Гид: Александр фон Гумбольдт.

1

Как-то раз по весне меня пригласили на конференцию в Мадрид. Заседания были запланированы на три дня и заканчивались в пятницу ближе к вечеру. Раньше мне в Мадриде бывать не доводилось, а о достопримечательностях этого города (которые, судя по всему, не ограничивались музеями) я был немало наслышан. В общем, я решил задержаться еще на несколько дней. Организаторы конференции забронировали мне номер в гостинице на каком-то широком и шумном бульваре в юго-восточной части города. Окна номера выходили во двор, в который время от времени выходил покурить невысокий человек, чем-то напоминавший мне Филиппа II. Дымя сигаретой, он зачем-то постукивал носком ботинка по маленькой, обитой железом дверце, если я правильно понял, винного погреба.

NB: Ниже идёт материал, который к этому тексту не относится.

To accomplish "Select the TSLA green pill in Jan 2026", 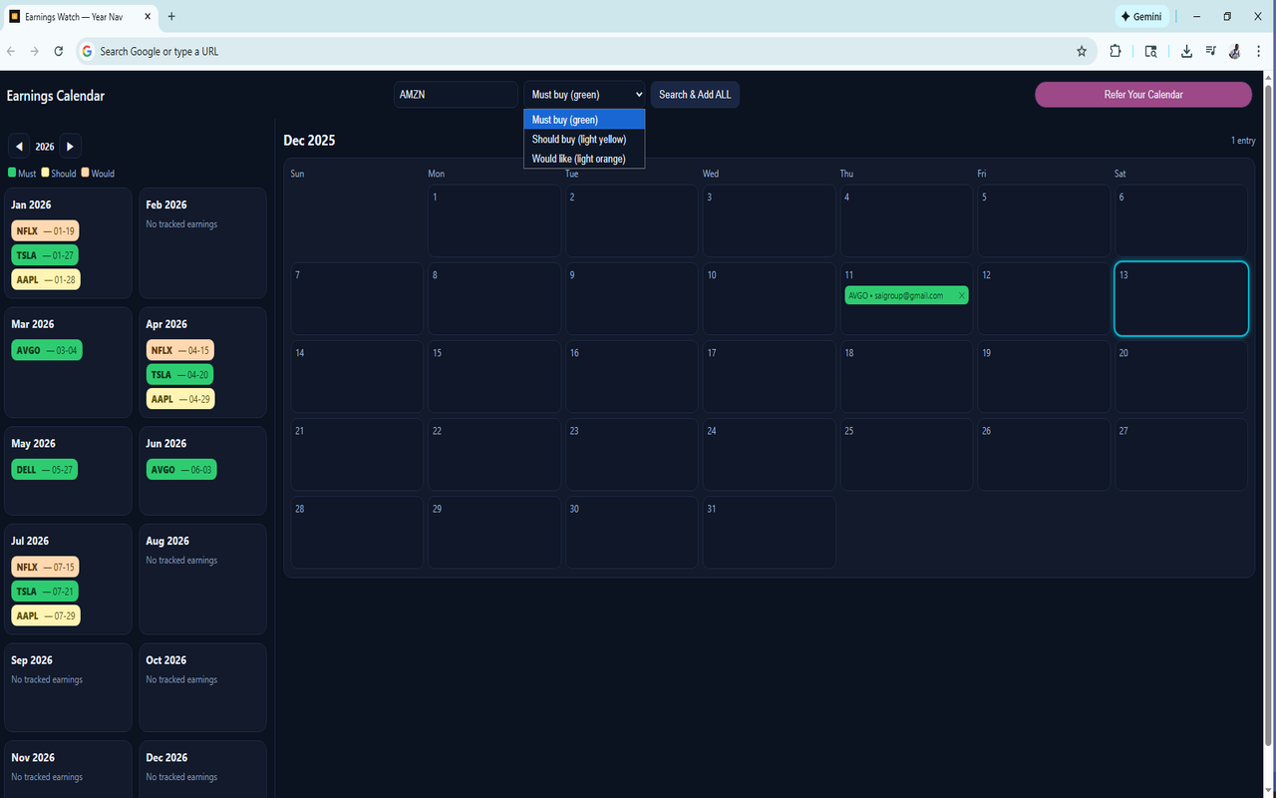I will [x=44, y=254].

В пятницу вечером я вернулся в гостиницу довольно рано. Сообщать принимавшим меня людям о том, что я собираюсь задержаться в Мадриде, показалось излишним: не хотелось беспокоить их и заставлять проявлять положенное в таких случаях гостеприимство, которое зачастую оказывается вымученным и не вполне искренним и от которого и гости и хозяева только испытывают дискомфорт и неловкость. Впрочем, принятое решение означало и то, что в этот вечер мне придется обойтись без нормального ужина: возвращаясь пешком в гостиницу, я вдруг ясно понял, что у меня не хватит храбрости заглянуть ни в один из окрестных ресторанов — мрачных, темных заведений со стенами, обшитыми деревянными панелями, с окороками, свисающими с потолка. Очень уж мне не хотелось рисковать показаться смешным и вызвать лишний интерес, а то и снисходительное сочувствие. В общем, я съел пакетик чипсов с паприкой из гостиничного мини-бара и, посмотрев новости по спутниковому каналу, завалился спать.